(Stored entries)

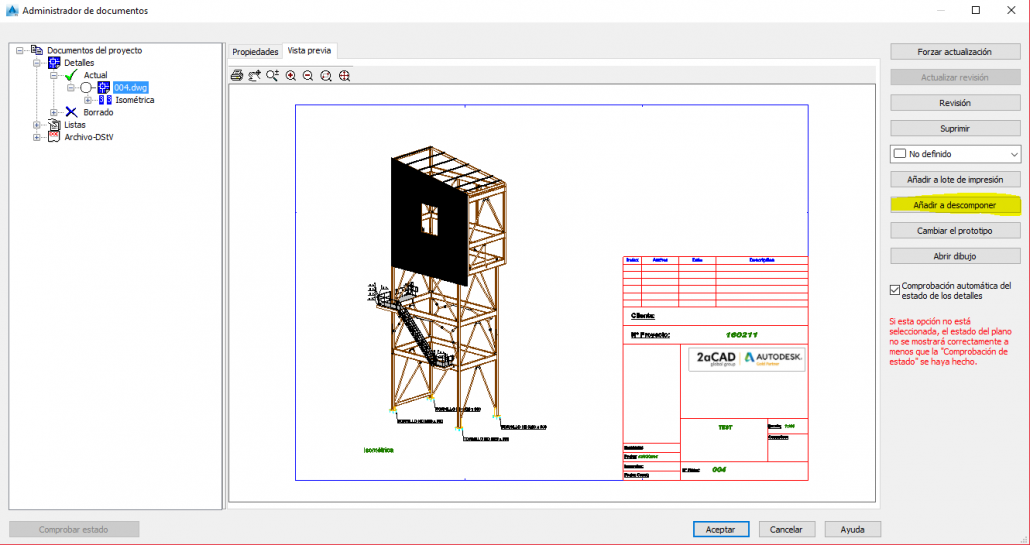Toggle Comprobación automática del estado checkbox

pyautogui.click(x=895, y=290)
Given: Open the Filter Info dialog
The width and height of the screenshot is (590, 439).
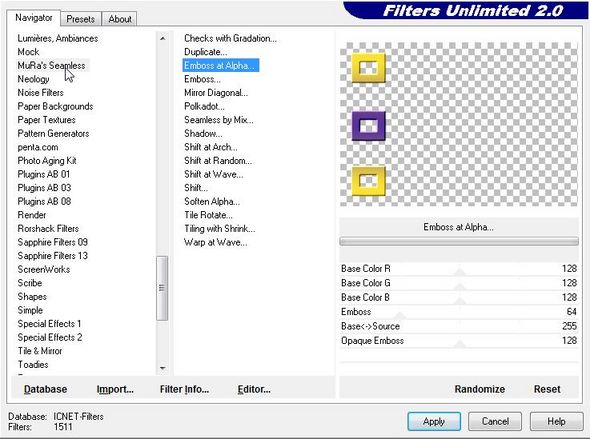Looking at the screenshot, I should pos(184,389).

* **Task item**
The lines from the one with "Given: Open the Filter Info dialog" to the end of the data above should be retyped exactly, both ends included, and pictures are to be left out.

* **Task answer**
Given: Open the Filter Info dialog
The width and height of the screenshot is (590, 439).
Looking at the screenshot, I should pos(184,389).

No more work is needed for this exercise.